What the exercise asks —
Copy out every record exactly.

Items from a dataset —
+--

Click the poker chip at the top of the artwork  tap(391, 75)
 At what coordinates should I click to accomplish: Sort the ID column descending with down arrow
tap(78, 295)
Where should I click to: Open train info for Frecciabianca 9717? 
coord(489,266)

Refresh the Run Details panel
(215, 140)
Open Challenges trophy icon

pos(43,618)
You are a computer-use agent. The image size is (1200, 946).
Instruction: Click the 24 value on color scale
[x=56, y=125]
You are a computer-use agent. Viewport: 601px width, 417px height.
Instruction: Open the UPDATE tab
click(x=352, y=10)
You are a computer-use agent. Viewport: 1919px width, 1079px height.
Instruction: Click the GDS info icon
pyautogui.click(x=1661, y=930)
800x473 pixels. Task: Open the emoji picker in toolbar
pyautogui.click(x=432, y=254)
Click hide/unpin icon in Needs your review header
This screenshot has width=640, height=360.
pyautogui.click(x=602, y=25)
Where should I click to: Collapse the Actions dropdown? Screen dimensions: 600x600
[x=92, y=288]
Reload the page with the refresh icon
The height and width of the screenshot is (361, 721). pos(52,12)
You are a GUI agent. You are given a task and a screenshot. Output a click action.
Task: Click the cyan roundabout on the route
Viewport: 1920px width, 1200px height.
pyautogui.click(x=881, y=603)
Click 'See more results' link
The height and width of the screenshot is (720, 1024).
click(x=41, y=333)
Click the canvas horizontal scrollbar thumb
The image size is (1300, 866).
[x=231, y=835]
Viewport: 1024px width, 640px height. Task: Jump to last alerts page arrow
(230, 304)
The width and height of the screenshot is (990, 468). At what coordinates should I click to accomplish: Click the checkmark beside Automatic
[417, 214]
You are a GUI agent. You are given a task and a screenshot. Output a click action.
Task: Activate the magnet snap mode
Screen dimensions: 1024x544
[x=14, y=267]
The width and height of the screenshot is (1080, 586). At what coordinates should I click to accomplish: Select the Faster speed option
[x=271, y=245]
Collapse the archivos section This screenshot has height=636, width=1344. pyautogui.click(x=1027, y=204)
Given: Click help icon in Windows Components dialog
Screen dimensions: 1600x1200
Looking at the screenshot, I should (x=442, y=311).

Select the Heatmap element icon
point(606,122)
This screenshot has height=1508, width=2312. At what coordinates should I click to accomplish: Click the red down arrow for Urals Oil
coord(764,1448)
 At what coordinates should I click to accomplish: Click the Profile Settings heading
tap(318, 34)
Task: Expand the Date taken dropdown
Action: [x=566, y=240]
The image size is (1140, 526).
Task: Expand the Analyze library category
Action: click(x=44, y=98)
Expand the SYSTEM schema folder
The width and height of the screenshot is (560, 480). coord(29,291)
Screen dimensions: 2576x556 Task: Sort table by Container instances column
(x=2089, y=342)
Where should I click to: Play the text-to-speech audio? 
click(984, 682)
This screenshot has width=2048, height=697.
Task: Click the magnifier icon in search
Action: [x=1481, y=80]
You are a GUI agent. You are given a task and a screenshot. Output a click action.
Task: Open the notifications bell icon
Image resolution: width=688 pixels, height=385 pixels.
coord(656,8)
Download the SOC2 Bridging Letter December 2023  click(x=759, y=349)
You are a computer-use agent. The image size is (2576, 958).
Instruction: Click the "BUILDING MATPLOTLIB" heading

+--

Reply to the task —
Click the poker chip at the top of the artwork  tap(391, 75)
 At what coordinates should I click to accomplish: Sort the ID column descending with down arrow
tap(78, 295)
Where should I click to: Open train info for Frecciabianca 9717? 
coord(489,266)

Refresh the Run Details panel
(215, 140)
Open Challenges trophy icon

pos(43,618)
You are a computer-use agent. The image size is (1200, 946).
Instruction: Click the 24 value on color scale
[x=56, y=125]
You are a computer-use agent. Viewport: 601px width, 417px height.
Instruction: Open the UPDATE tab
click(x=352, y=10)
You are a computer-use agent. Viewport: 1919px width, 1079px height.
Instruction: Click the GDS info icon
pyautogui.click(x=1661, y=930)
800x473 pixels. Task: Open the emoji picker in toolbar
pyautogui.click(x=432, y=254)
Click hide/unpin icon in Needs your review header
This screenshot has width=640, height=360.
pyautogui.click(x=602, y=25)
Where should I click to: Collapse the Actions dropdown? Screen dimensions: 600x600
[x=92, y=288]
Reload the page with the refresh icon
The height and width of the screenshot is (361, 721). pos(52,12)
You are a GUI agent. You are given a task and a screenshot. Output a click action.
Task: Click the cyan roundabout on the route
Viewport: 1920px width, 1200px height.
pyautogui.click(x=881, y=603)
Click 'See more results' link
The height and width of the screenshot is (720, 1024).
click(x=41, y=333)
Click the canvas horizontal scrollbar thumb
The image size is (1300, 866).
[x=231, y=835]
Viewport: 1024px width, 640px height. Task: Jump to last alerts page arrow
(230, 304)
The width and height of the screenshot is (990, 468). At what coordinates should I click to accomplish: Click the checkmark beside Automatic
[417, 214]
You are a GUI agent. You are given a task and a screenshot. Output a click action.
Task: Activate the magnet snap mode
Screen dimensions: 1024x544
[x=14, y=267]
The width and height of the screenshot is (1080, 586). At what coordinates should I click to accomplish: Select the Faster speed option
[x=271, y=245]
Collapse the archivos section This screenshot has height=636, width=1344. pyautogui.click(x=1027, y=204)
Given: Click help icon in Windows Components dialog
Screen dimensions: 1600x1200
Looking at the screenshot, I should (x=442, y=311).

Select the Heatmap element icon
point(606,122)
This screenshot has height=1508, width=2312. At what coordinates should I click to accomplish: Click the red down arrow for Urals Oil
coord(764,1448)
 At what coordinates should I click to accomplish: Click the Profile Settings heading
tap(318, 34)
Task: Expand the Date taken dropdown
Action: [x=566, y=240]
The image size is (1140, 526).
Task: Expand the Analyze library category
Action: click(x=44, y=98)
Expand the SYSTEM schema folder
The width and height of the screenshot is (560, 480). coord(29,291)
Screen dimensions: 2576x556 Task: Sort table by Container instances column
(x=2089, y=342)
Where should I click to: Play the text-to-speech audio? 
click(984, 682)
This screenshot has width=2048, height=697.
Task: Click the magnifier icon in search
Action: [x=1481, y=80]
You are a GUI agent. You are given a task and a screenshot. Output a click action.
Task: Open the notifications bell icon
Image resolution: width=688 pixels, height=385 pixels.
coord(656,8)
Download the SOC2 Bridging Letter December 2023  click(x=759, y=349)
You are a computer-use agent. The image size is (2576, 958).
Instruction: Click the "BUILDING MATPLOTLIB" heading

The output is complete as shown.